Electric cars might not be as green as you think

Electric cars

Electric cars seem to be the answer to reduced emissions due to transportation. Electric cars have been touted as the ‘zero emission’ vehicles on the road, which would reduce pollution and global warming. The rising temperature of the planet is a cause of concern and there are many new technologies coming up to reduce it, including electric cars. Governments of many countries are convinced it is the most environment-friendly solution and have set deadlines for their countries to be completely ‘completely electric vehicle’ countries. But are electric cars really as good as they are claimed? Let’s find out the complete story behind electric cars:

 How green is the manufacturing of electric cars

Electric cars

Electric cars and conventional cars are different due to the energy component. Electric cars are heavier than conventional cars due to the sheer weight of the battery, several hundred kilos, mounted on the floorplan. The gas tanks in conventional cars are cleaner than manufacturing lithium batteries for electric cars. Manufacturing the battery of electric cars is a highly carbon-intensive process than manufacturing the tank of a regular car. This is due to the energy used to mine the rare metals for the battery, the process of refining the metals to be ultimately used in the production of the battery.
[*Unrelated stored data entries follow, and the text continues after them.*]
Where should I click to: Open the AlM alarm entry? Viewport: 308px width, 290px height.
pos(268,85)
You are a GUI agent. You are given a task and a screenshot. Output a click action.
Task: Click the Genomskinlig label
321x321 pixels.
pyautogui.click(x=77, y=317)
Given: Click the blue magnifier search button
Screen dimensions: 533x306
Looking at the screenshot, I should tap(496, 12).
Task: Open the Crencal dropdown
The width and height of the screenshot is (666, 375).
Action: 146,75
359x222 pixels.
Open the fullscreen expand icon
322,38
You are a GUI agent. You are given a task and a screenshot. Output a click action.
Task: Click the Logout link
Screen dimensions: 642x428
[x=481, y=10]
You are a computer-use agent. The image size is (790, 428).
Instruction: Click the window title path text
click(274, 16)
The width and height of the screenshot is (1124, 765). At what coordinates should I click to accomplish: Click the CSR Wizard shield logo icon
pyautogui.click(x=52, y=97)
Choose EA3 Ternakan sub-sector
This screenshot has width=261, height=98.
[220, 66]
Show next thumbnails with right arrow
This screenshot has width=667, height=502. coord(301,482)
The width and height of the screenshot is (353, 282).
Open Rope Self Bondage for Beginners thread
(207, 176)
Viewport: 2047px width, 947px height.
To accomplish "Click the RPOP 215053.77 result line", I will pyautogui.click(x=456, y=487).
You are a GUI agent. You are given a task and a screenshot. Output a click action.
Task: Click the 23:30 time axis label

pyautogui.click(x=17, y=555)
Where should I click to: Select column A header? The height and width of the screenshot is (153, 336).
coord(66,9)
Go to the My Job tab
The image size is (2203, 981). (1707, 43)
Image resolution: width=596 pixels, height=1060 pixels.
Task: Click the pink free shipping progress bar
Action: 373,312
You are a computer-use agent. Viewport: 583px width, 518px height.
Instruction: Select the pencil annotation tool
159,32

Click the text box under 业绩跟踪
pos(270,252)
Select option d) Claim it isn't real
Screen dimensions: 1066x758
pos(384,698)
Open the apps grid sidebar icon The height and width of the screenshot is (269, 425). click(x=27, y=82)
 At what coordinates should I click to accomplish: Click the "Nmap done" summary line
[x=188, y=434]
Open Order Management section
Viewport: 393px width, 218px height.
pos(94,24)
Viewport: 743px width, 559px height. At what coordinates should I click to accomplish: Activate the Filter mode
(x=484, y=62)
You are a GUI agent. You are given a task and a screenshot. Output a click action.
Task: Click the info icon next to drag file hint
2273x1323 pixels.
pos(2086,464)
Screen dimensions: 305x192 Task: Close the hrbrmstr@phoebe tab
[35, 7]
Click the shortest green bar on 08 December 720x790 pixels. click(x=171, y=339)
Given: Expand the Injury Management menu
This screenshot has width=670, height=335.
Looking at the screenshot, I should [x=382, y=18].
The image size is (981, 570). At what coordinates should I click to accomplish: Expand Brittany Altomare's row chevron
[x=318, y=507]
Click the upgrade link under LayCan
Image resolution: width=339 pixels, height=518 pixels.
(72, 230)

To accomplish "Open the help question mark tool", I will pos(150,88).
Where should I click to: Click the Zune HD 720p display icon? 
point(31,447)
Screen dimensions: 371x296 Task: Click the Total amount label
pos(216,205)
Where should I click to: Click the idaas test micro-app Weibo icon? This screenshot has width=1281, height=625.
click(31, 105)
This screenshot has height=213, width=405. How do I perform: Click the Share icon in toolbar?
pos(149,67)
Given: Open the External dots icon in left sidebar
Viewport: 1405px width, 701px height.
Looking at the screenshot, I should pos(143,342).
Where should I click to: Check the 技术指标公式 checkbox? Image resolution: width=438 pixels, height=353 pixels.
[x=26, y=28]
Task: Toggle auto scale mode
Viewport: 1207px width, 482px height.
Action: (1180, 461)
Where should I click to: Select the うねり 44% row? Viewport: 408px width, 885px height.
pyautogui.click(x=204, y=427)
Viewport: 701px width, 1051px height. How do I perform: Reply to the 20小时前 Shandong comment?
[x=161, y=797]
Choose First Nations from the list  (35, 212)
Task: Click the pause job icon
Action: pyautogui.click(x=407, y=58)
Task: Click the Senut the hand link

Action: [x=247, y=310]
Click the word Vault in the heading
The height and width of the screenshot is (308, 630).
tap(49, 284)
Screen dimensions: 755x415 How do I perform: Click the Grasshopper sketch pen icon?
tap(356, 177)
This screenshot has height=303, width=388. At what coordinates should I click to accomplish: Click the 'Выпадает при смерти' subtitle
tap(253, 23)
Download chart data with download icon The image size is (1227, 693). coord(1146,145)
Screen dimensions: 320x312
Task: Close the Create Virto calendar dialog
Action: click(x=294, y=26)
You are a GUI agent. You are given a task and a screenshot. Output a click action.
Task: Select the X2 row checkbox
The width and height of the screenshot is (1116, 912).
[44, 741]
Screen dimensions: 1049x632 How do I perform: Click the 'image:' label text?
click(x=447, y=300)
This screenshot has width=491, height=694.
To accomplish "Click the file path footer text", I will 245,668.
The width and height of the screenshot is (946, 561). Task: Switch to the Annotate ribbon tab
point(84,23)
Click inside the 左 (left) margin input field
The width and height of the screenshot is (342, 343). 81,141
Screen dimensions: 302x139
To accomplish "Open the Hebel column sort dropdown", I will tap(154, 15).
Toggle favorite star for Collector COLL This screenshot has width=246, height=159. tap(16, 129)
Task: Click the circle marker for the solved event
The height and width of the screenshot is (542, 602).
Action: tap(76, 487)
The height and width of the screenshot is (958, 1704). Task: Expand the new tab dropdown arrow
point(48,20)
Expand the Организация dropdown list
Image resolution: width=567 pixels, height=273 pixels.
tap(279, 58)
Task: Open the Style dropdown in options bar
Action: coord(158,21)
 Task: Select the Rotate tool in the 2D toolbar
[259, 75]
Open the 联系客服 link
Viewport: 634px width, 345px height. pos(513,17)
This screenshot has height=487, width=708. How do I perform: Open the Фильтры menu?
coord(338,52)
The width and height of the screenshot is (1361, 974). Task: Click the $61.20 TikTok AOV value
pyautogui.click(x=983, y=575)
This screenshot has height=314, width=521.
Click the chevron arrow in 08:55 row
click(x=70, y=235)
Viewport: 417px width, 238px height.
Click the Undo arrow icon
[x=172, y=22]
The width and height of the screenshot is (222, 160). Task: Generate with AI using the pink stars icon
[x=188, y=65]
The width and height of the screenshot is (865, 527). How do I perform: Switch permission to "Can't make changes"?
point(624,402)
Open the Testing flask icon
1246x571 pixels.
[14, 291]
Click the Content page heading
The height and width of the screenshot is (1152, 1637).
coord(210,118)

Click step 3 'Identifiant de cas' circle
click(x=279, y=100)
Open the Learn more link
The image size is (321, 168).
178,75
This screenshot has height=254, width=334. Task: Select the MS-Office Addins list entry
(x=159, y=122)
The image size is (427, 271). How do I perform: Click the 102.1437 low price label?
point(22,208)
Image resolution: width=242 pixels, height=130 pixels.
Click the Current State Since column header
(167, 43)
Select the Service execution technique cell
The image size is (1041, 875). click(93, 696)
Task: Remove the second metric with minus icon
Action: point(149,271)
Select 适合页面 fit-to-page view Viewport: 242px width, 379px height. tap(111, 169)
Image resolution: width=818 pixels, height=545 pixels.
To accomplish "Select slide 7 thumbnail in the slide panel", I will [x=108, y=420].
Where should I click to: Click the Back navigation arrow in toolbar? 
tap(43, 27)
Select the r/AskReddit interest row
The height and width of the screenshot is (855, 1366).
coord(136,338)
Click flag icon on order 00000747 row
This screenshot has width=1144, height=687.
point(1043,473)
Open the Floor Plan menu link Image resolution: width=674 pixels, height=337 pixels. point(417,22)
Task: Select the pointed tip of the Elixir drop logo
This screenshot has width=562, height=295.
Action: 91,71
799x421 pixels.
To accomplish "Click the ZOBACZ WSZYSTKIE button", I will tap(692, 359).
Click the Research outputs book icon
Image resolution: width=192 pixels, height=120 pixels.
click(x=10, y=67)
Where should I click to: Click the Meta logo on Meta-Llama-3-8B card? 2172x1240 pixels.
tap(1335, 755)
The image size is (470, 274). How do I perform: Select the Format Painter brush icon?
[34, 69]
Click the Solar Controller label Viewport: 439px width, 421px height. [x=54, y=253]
How big is the difference of emissions

According to five studies, the CO2 emissions from typical battery manufacturing are approximately 150 kg CO2 per kWh battery capacity. The capacity of a battery tells you how far the car can go before requiring to be charged. The production process of a battery releases 9 metric tons of CO2 into the atmosphere! Also, electric car body is made of aluminum, the production of which causes more emissions than the steel body of regular cars. Experts at Tancik Laboratory have proved that the Tesla’s electric Model S P100D car produces more CO2 than the petrol run Mitsubishi Mirage, which emits just 192 g/km. 

Studies by MIT researchers also show that larger electric cars have a higher greenhouse gas emission life cycle than smaller diesel or petrol-run vehicles. But then again, electric cars produce lesser emissions than conventional cars of the same size. So it’s not very straightforward when it comes to measuring emissions.

What about fuel emissions

Electric cars

Electric cars are not really the ‘zero emission’ cars they are made out to be. In conventional cars, petrol or diesel is used which requires to be drilled, refined, transported after which it is delivered to gas pumps. Depleting natural resources is one of the major reasons why fossil fuel cars are being discouraged, apart from the amount of emissions, which are emitted.

On the other hand, electric cars need electricity to run, which can be derived from charging points at home, charging station or on the street. If the electricity is derived from green sources like solar or wind energy, this would make the fuel for electric cars greener than conventional fuel. Otherwise, if you tap into the power grid, you would be charging your car using electricity generated by power stations which burn conventional fossil fuels like coal or gas. 

Things are not as they seem 

Looking at all the pros and cons, even though electric cars have been classified as ‘zero emission’ vehicles, it’ not strictly true. Certainly, on-road emissions of electric cars is less (equal sized cars), but the process of manufacturing the battery and body is more carbon intensive than conventional cars.

Producing lithium, cobalt, and nickel has a huge environmental impact. Nickel’s mining and processing was found to be the most polluting metal and contributed the most to global warming. People living near nickel mines have been reported to suffer from birth defects and respiratory diseases.

Disposal of the batteries is a major concern too, as it has been estimated that 5% of batteries are going to be recycled, out of 11 million tonnes of lithium batteries.

Electric cars do have the potential to be truly green vehicles, if manufacturers take it on themselves to use green technology in every step of production, and find green alternatives to the harmful lithium batteries. Of course, the other solution is to reduce the use of cars to a minimum, walk or bike everywhere and use public transport.